Potter: Snarkiness about sharkiness misses the point

The world’s Damien Hirsts offer a service, luring squillionaire cash away from ‘real’ art

by Andrew Potter on Friday, October 24, 2008 12:00am - 0 Comments

As the credit crunch veered out of control last month, taking out pedestrians on Wall Street and Main Street and knocking over banks like tenpins, the contemporary art market was ticking along handsomely. In a two-day sale in mid-September, Sotheby’s of London auctioned off 223 works by the former bad boy of British art, Damien Hirst. When the gavel finally fell on the last lot, Hirst was $200 million to the good, a record haul for an auction devoted to a single artist.

Not all in the art world were impressed. Particularly unimpressed was the great critic Robert Hughes, who wrote a magnificently sour piece for the Guardian in which he declared that the auction’s only remarkable aspect was that it revealed the yawning chasm between the prices for Hirst’s work and his actual talent.
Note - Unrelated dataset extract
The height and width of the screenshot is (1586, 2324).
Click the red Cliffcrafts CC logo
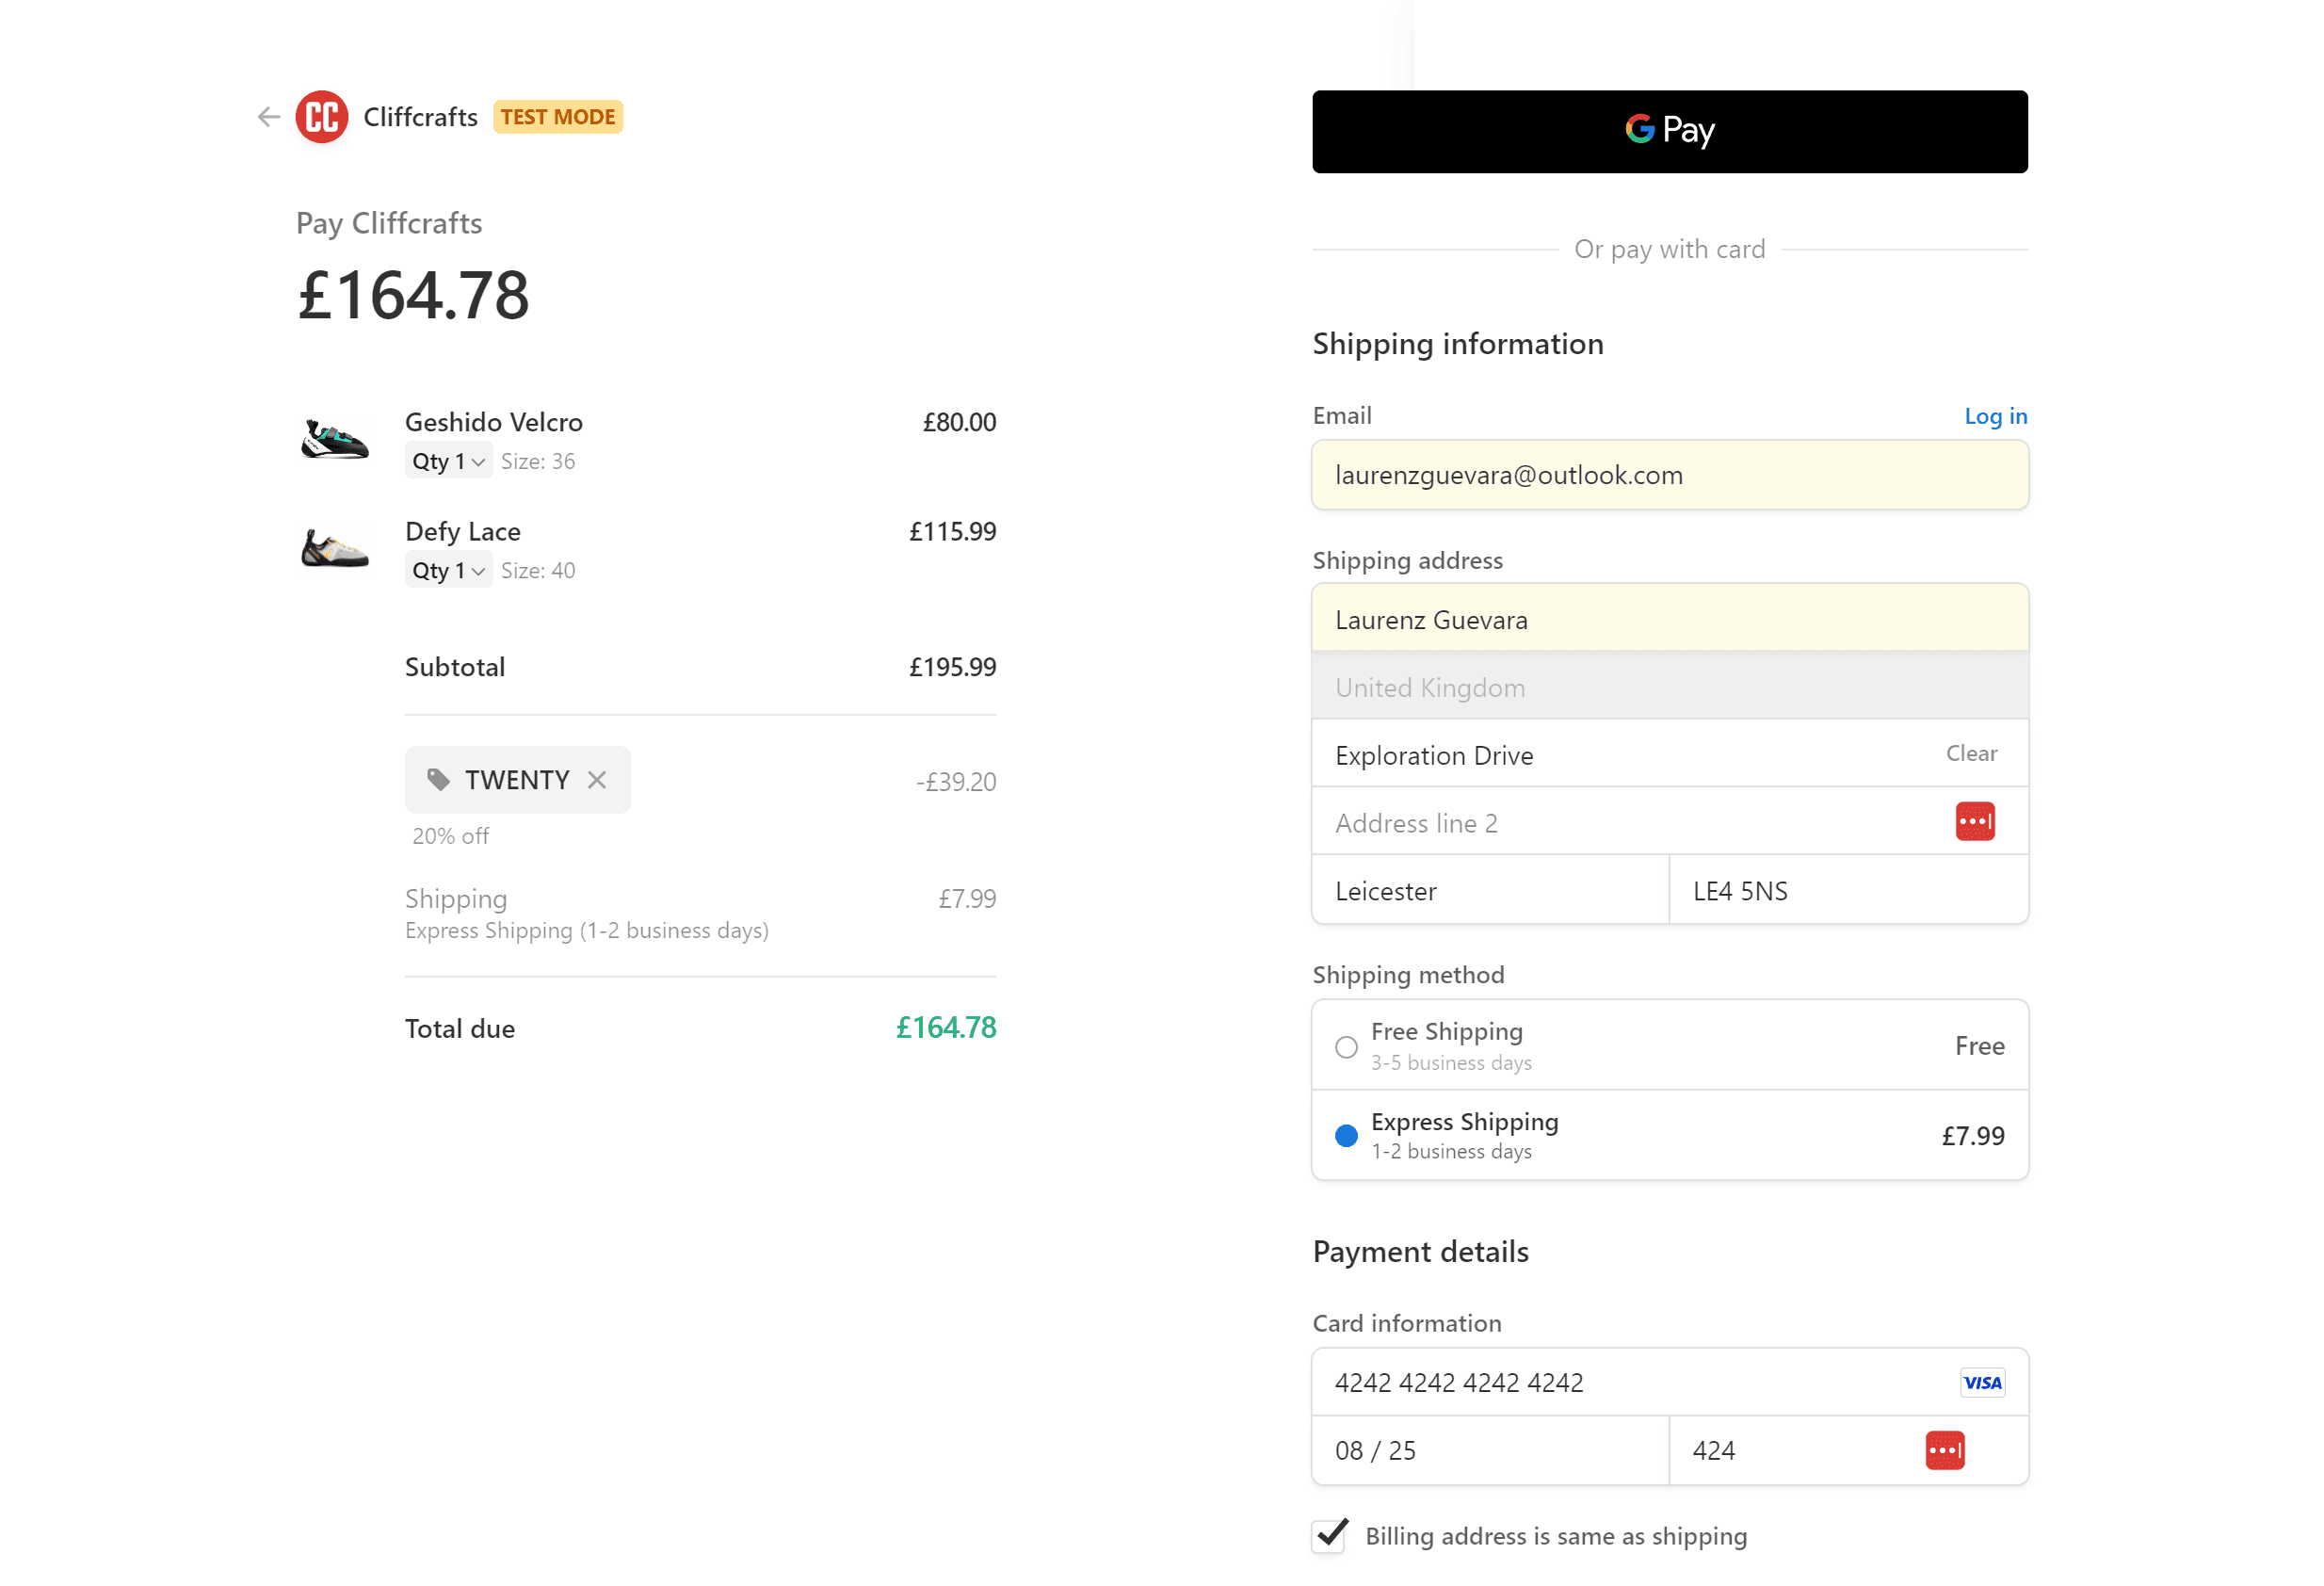tap(320, 117)
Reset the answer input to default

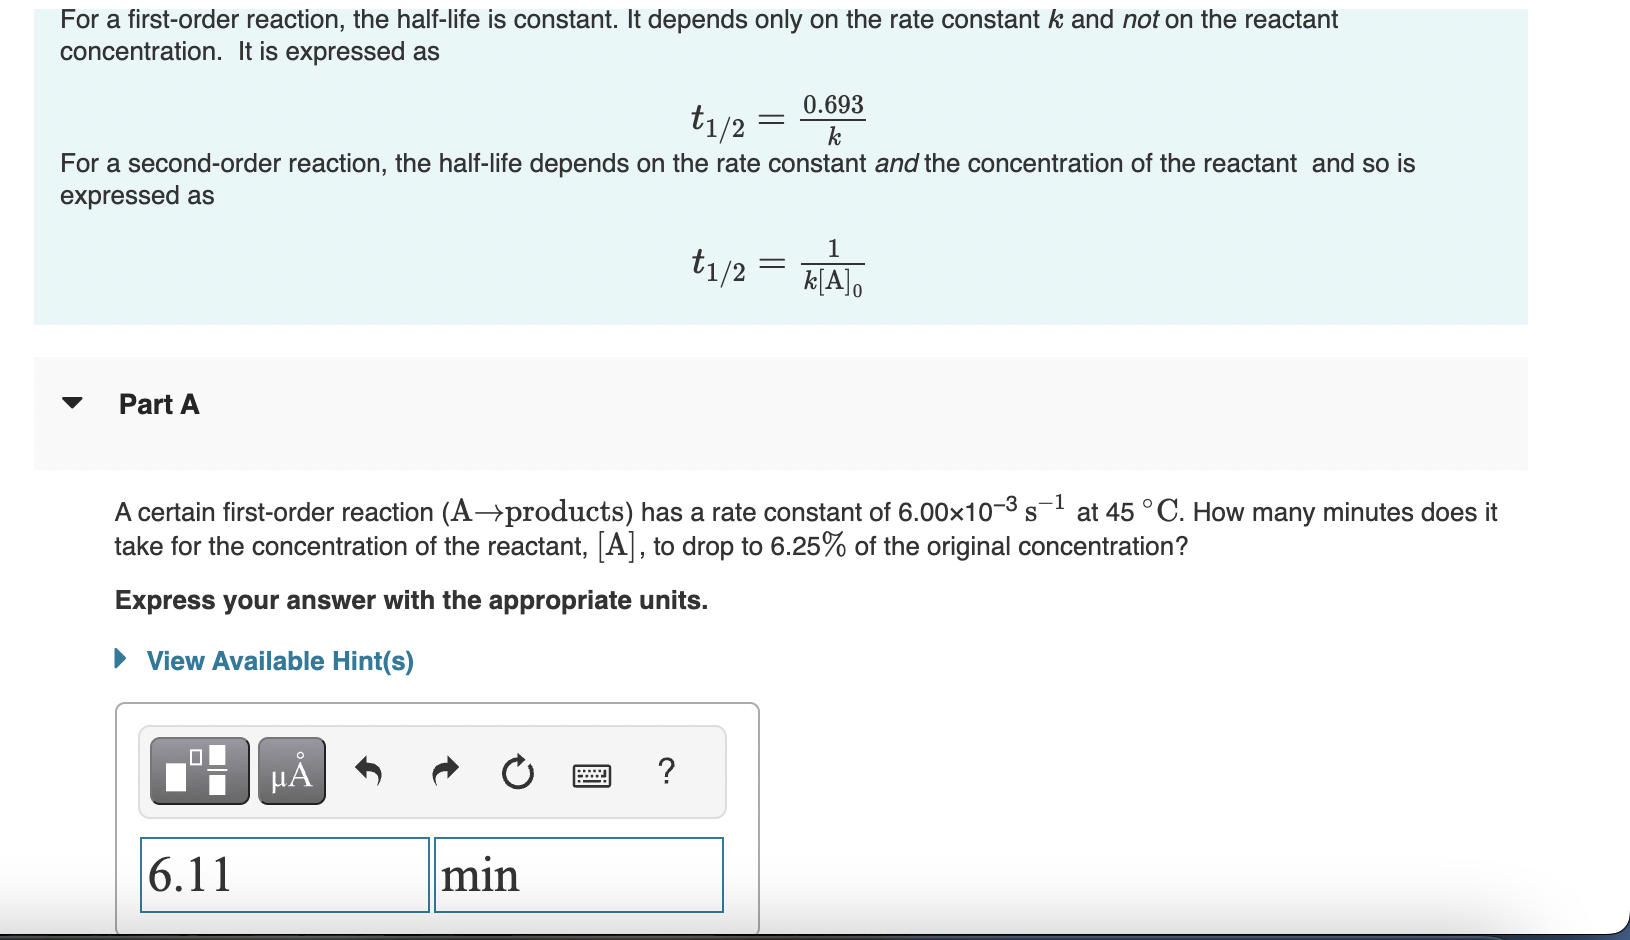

He called Hirst a “pirate” whose only skill is his ability to bluff and flatter the dumb, ignorant, and rich, and blamed him for almost single-handedly creating the cult of artist-as-celebrity, and feeding the “irrational faith in a continuous rise in prices.”

There is no question Damien Hirst is a genius at both self-promotion and self-enrichment. He’s been riding a bull market in contemporary art for over a decade now. Earlier this year the Times of London pegged his net worth at US$364 million—and that was before his landmark auction at Sotheby’s.

Hughes is also right about the parallels between the world of high art and high finance. Both appear to be bubble-driven markets, sustaining absurdly inflated prices based on the expectation that prices will endlessly spiral upward. Over the past decade, the Mei Moses All Art index (a sort of TSX for art investments) has outperformed bonds and bills, and in the first half of this year it gained a solid 7.4 per cent even as the S&P 500 was enduring double-digit declines.

But even this spirited bull appears to be flagging. The art market typically lags about six months to a year behind the stock market, and there are signs of a softening in prices for contemporary art. Just this week, an unfinished portrait of the painter Francis Bacon by his friend Lucian Freud sold for $11.1 million. Preposterous money by any earthly standard, but well short of the $14.3 million it was expected to fetch.

As a businessman, Damien Hirst has impeccable instincts, given the auction’s timing. What about his art? His works include the spot paintings, photorealist drawings of pharmaceuticals, and those notorious installations involving dead and dismembered animals. His most famous installation is a 14-foot stuffed and pickled tiger shark, bought for $12 million in 2005 by a hedge fund billionaire from Connecticut.